Stored data entries |
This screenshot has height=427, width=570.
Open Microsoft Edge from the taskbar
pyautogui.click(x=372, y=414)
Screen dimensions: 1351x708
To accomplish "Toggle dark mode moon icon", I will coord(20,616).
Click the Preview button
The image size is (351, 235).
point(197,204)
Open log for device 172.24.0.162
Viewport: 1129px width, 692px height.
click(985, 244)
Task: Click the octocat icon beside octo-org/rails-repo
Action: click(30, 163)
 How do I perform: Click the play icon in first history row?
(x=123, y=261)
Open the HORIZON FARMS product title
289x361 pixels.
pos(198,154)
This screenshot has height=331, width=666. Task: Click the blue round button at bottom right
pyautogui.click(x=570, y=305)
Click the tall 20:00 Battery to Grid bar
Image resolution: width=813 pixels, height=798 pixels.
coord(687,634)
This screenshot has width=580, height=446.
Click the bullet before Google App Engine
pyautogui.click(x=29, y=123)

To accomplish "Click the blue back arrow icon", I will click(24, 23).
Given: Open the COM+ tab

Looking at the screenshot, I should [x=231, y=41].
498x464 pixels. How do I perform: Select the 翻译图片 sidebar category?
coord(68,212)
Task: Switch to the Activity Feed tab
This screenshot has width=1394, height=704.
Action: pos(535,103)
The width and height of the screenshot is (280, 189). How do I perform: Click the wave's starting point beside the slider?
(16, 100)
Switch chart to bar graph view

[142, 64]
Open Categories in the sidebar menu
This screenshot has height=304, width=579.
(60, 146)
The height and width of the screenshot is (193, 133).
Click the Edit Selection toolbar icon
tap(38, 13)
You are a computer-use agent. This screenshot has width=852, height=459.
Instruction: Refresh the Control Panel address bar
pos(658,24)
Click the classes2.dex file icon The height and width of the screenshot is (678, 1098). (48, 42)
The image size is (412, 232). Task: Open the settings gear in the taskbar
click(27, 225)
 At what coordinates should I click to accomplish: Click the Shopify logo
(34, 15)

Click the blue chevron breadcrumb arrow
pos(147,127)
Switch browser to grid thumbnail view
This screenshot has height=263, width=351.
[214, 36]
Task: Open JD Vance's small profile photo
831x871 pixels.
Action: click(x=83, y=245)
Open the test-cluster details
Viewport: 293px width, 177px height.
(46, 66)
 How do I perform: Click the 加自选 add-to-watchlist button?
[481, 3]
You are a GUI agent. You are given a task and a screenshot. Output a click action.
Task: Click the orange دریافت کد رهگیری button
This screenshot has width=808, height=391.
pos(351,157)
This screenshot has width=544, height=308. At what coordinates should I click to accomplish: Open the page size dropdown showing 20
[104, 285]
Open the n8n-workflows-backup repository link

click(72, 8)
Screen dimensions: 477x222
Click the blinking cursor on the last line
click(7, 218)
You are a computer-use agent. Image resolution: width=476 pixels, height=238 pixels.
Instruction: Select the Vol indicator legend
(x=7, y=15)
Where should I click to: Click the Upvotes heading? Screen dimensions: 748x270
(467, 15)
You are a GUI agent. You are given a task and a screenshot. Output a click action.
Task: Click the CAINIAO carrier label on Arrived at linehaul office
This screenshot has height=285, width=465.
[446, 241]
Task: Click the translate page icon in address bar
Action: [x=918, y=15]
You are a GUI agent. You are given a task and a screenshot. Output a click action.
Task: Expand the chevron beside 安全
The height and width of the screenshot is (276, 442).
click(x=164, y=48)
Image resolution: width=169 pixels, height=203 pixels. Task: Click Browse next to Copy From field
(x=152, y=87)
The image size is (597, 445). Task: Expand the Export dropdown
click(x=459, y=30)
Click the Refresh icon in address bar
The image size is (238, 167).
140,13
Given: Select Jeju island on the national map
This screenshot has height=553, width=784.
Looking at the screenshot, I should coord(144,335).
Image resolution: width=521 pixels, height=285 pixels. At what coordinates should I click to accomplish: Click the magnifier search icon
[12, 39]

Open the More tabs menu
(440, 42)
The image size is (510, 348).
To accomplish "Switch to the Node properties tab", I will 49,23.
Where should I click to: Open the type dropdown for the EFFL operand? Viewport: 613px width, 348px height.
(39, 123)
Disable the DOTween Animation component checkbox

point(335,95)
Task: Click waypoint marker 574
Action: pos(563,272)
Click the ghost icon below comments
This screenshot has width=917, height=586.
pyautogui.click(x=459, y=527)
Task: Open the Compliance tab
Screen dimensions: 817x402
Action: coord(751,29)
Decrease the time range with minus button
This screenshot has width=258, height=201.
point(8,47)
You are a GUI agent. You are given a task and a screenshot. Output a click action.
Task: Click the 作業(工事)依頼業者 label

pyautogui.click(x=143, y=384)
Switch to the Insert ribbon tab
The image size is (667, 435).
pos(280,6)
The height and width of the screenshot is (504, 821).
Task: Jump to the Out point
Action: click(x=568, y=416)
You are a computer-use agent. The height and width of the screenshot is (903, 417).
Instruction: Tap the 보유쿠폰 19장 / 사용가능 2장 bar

Requirement |
Give the number of lines in the entries that contain "will", and add nothing.

Answer for this exercise |
3